The dividend, which represents 20 kobo per ordinary share of 50 kobo, was approved at the 19th Annual General Meeting (AGM) of the company held Tuesday in Lagos.
The shareholders applauded the 200 per cent increase in the dividend payout against five kobo of the previous year, urging the management to make the price of the proposed N4.5 billion rights issue attractive.

The shareholders also applauded of the management for the impressive financial results posted in the year under review.
Specifically, the President, Noble Shareholders Association, Chief Timothy Adesiyan, said: “I commend the management for the efficient running of the affairs of the company, as well as improved performance, amid harsh economic environment.

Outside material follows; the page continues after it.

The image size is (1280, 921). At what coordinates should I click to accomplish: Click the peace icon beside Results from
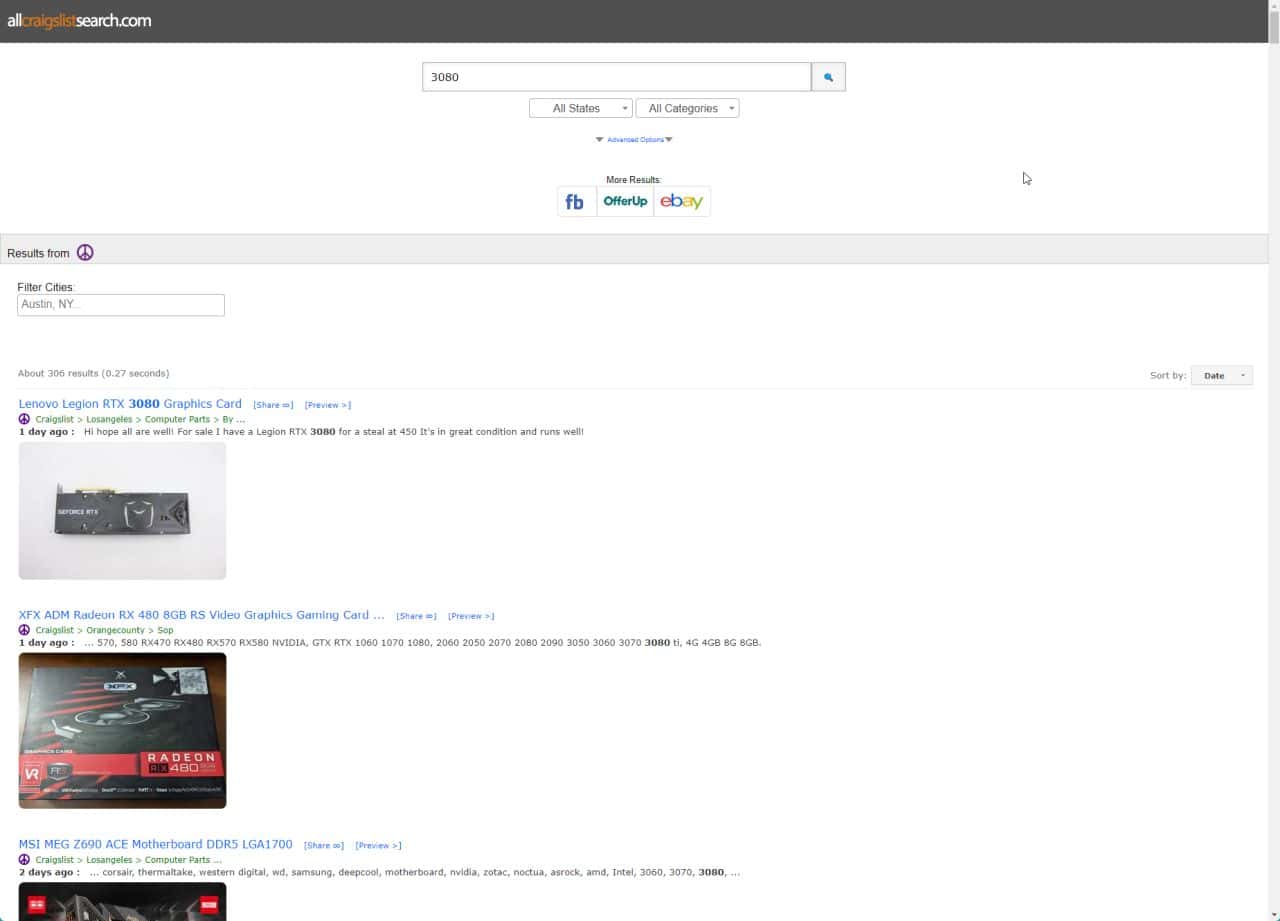(85, 253)
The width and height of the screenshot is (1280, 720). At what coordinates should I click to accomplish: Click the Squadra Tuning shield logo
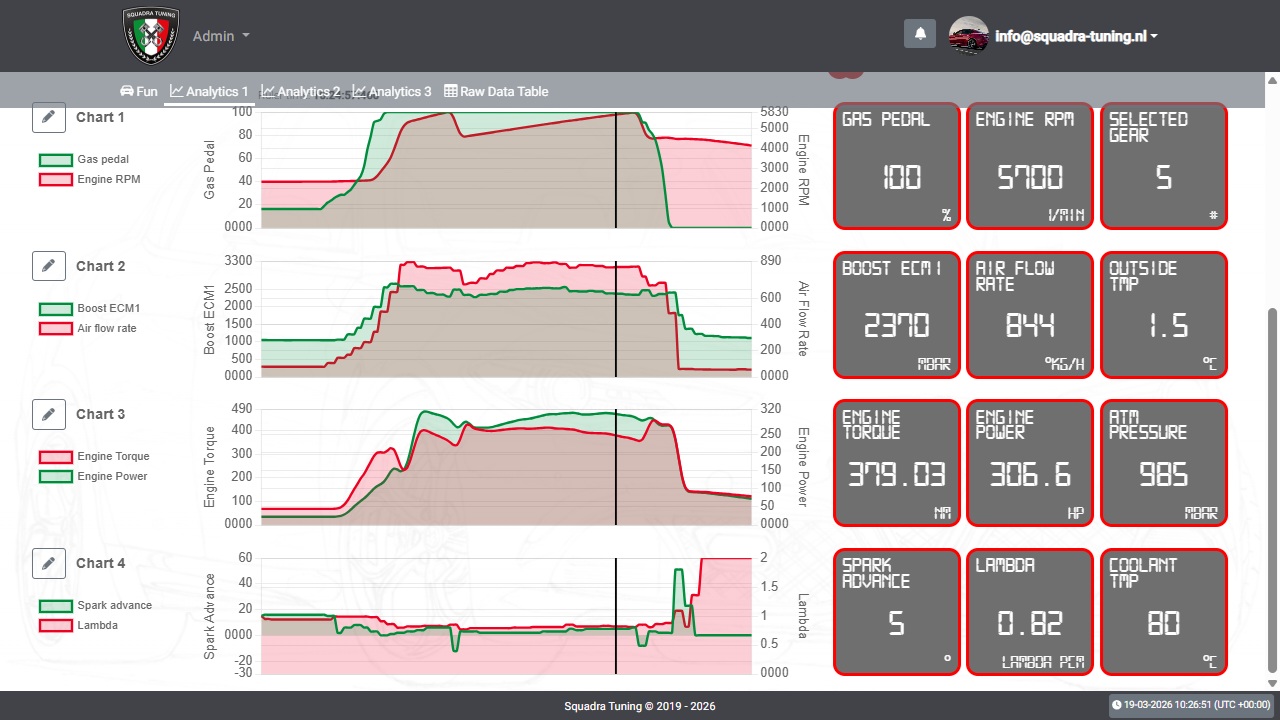pyautogui.click(x=151, y=36)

The finance cost has reduced tremendously and that is why we are having the 20kobo dividend.”
Also, the President, Pragmatic Shareholders Association, Mrs Bisi said: “the increase in dividend from five kobo to 20 kobo is highly commendable. Shareholders will take their rights but I appeal to the board to make the price attractive to avoid dilution of shares.”

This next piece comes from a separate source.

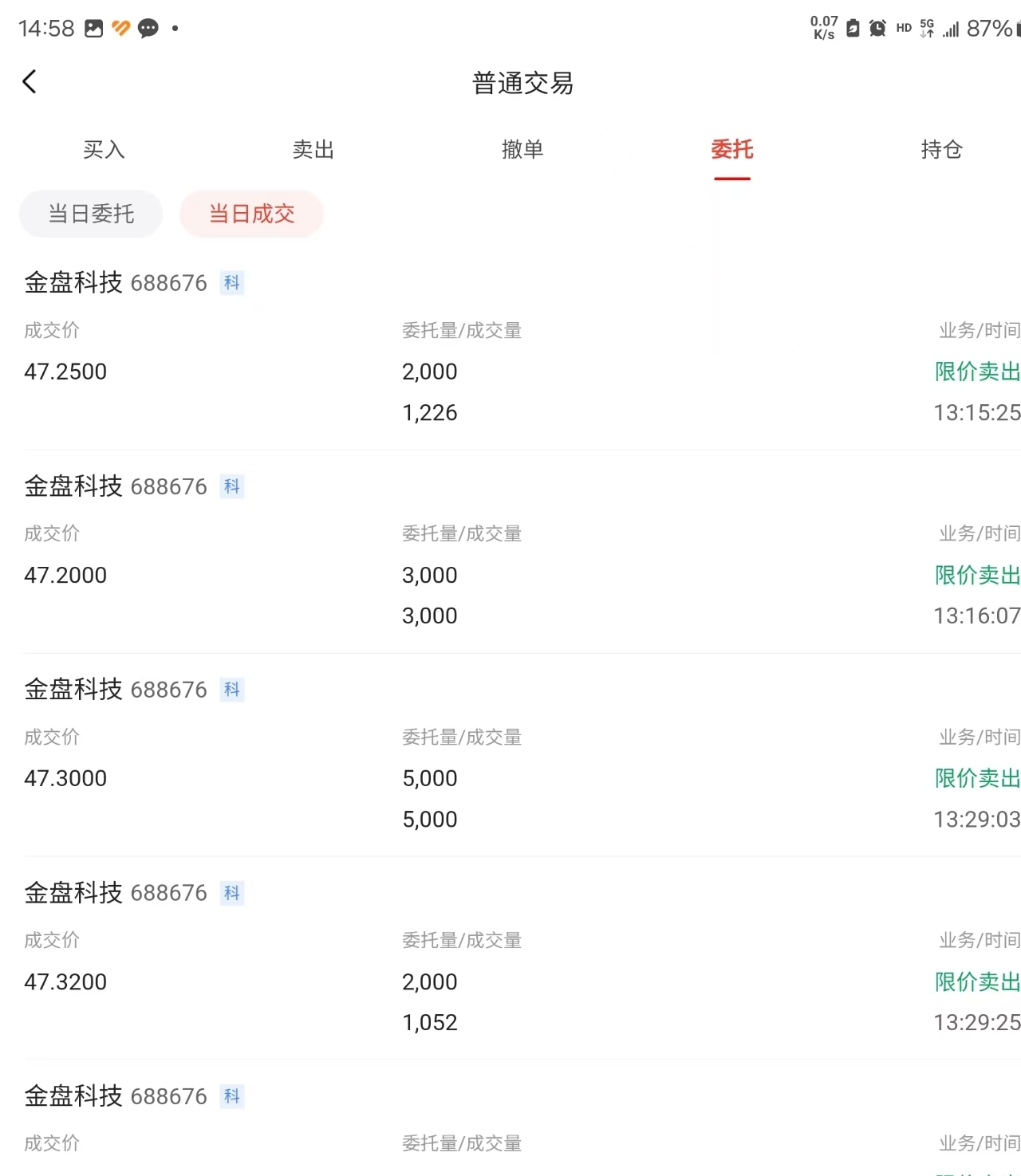Open the 撤单 tab
Screen dimensions: 1021x1176
[522, 150]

The chairman of Fidson Healthcare, Segun Adebanji, explained that the company has broadened its products base, which stimulated financial growth, and increased its capacity to ensure the healthcare demands of Nigerians are adequately.
According to him, the new manufacturing facility, which started operations two years ago has been well utilised, saying that the factory operated profitability during the year of 2017 with the implementation of efficiency and productivity improvement initiatives.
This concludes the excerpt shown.